El campo colombiano vive un hito laboral, desempleo rural cae a su nivel más bajo en siete años

Según el más reciente reporte de la UPRA, con datos del Dane, la población ocupada en las zonas rurales alcanzó los 4,8 millones de personas, una cifra que no se registraba desde el 2001.

El dinamismo de la agricultura y la ganadería impulsó la caída del desempleo rural al 8,3 %, la cifra más baja para un mes de enero en los últimos siete años, según el reporte de la UPRA y el Dane.
El dinamismo de la agricultura y la ganadería impulsó la caída del desempleo rural al 8,3 %, la cifra más baja para un mes de enero en los últimos siete años, según el reporte de la UPRA y el Dane. Foto: Prensa UPRA.

El sector rural colombiano inició el 2026 con noticias que marcan un punto de inflexión en la economía del país.

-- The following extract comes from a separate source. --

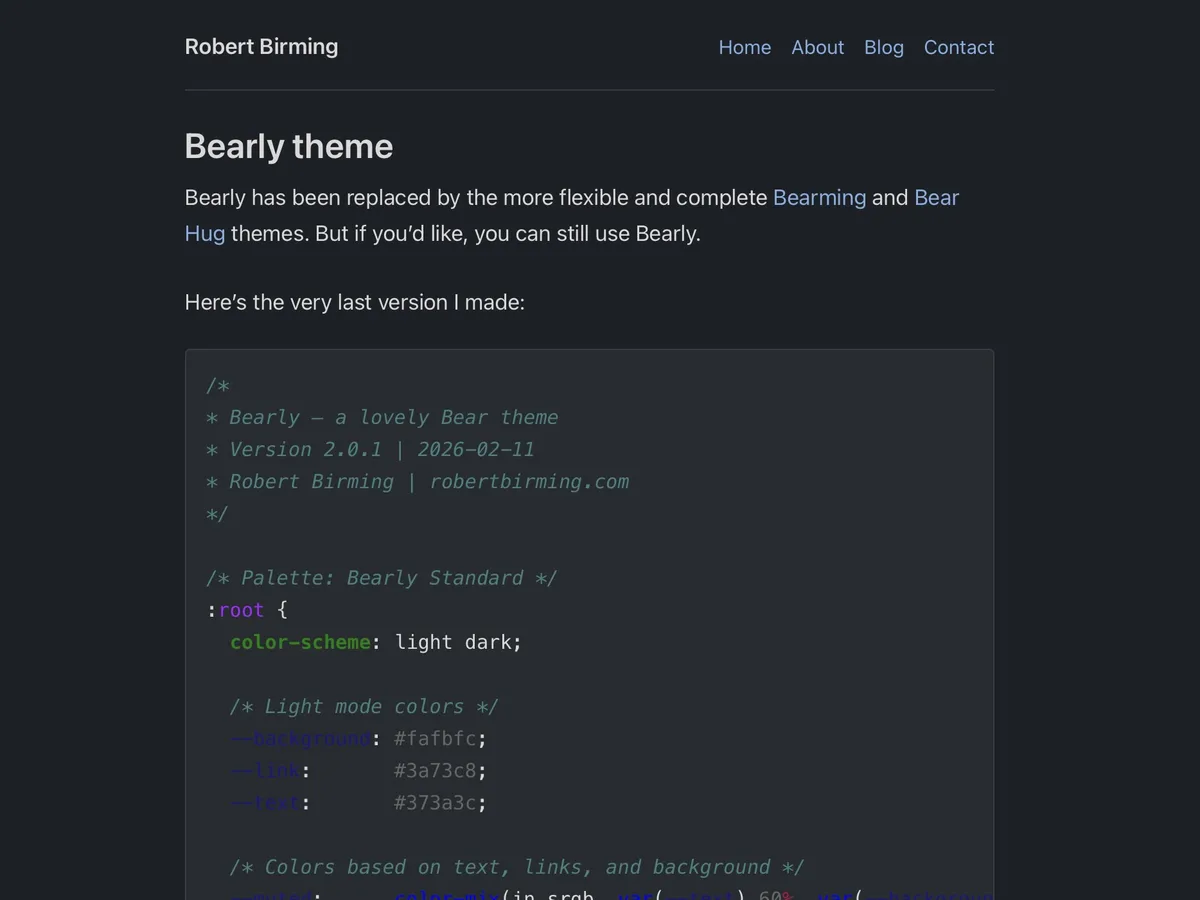Image resolution: width=1200 pixels, height=900 pixels.
Task: Click the robertbirming.com text in the comment
Action: pos(529,481)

De acuerdo con el análisis de la Unidad de Planificación Rural Agropecuaria (UPRA), basado en las cifras del Dane, el desempleo en el campo se situó en un 8,3 % durante el pasado mes de enero, consolidándose como la tasa más baja para ese mes en los últimos siete años.

Este indicador no es el único que celebra el sector. El reporte destaca que el número de personas ocupadas en la ruralidad alcanzó los 4,8 millones, el nivel más alto registrado desde que existen cifras comparables (año 2001). Este incremento de 21.000 nuevos trabajadores respecto a enero de 2025 refleja una resiliencia notable en las actividades agropecuarias.

Un respiro para el mercado laboral

El comportamiento del campo se alineó con la tendencia nacional, donde la tasa de desempleo general bajó al 10,9 %, una reducción de 0,7 puntos porcentuales frente al mismo periodo del año anterior. En total, Colombia cuenta hoy con 23,2 millones de ocupados.

El sector de agricultura, ganadería, caza, silvicultura y pesca se mantuvo como uno de los grandes motores de empleo, sosteniendo a 3,2 millones de trabajadores, una cifra idéntica a la del año pasado, pero que en el trimestre móvil (noviembre-enero) mostró un crecimiento dinámico del 4,4 %, sumando 107.000 nuevos puestos de trabajo.

La deuda pendiente: la informalidad

A pesar de los históricos números de ocupación, el informe de la UPRA pone el dedo en la llaga sobre un problema estructural que el país no ha logrado resolver: la informalidad.

Mientras que en las ciudades la informalidad laboral ronda el 48,8 %, en los centros poblados y rural disperso la cifra se dispara al 83,1 %. Más preocupante aún es que el sector agropecuario, de manera específica, presenta una tasa de informalidad del 85 %, la más alta entre todas las actividades económicas del país.

«Estos indicadores ratifican la importancia de seguir fortaleciendo el ordenamiento territorial para garantizar condiciones dignas de trabajo para quienes producen los alimentos», señalaron fuentes de la UPRA.

Los datos clave

  • Tasa de desempleo rural: 8,3 % (la más baja desde 2019).
  • Ocupados en el campo: 4,8 millones (récord desde 2001).
  • Desempleo nacional: 10,9 %.
  • Reto principal: El 85 % de los trabajadores del sector agro sigue en la informalidad.

Para los analistas, si bien el aumento en la ocupación es un síntoma de reactivación, el desafío del Gobierno Nacional y del Ministerio de Agricultura para lo que resta del 2026 será traducir esa mayor cantidad de empleos en puestos de trabajo con seguridad social y garantías legales que permitan cerrar la brecha histórica entre el campo y la ciudad.